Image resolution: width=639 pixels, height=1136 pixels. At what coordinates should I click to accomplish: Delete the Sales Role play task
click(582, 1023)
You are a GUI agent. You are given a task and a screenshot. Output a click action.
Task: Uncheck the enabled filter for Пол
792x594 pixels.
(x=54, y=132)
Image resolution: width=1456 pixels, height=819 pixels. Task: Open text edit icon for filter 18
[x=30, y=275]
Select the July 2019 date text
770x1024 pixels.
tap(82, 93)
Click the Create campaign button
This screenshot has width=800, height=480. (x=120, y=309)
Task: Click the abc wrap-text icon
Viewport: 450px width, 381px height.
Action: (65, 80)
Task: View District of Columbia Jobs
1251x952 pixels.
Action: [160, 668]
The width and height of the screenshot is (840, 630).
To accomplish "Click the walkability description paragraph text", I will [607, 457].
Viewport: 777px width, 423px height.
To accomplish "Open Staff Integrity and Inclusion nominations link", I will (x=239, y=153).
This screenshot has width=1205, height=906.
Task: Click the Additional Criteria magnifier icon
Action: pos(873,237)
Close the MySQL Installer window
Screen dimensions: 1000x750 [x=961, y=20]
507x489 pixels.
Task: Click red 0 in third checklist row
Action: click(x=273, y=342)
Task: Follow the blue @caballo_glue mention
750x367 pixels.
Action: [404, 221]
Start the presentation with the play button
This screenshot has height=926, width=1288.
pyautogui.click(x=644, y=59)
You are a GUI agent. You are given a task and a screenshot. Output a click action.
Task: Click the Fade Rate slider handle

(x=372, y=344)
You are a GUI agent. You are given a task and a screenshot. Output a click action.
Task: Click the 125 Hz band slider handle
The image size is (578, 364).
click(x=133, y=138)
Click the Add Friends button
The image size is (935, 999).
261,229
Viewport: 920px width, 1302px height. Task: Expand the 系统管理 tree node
○ ○ ○
* [Short task] List every line in the records above that contains the word "accomplish".

* [Complete response]
Image resolution: width=639 pixels, height=1136 pixels. At what coordinates should I click to accomplish: Delete the Sales Role play task
To accomplish "Click the walkability description paragraph text", I will [607, 457].
To accomplish "Open Staff Integrity and Inclusion nominations link", I will (x=239, y=153).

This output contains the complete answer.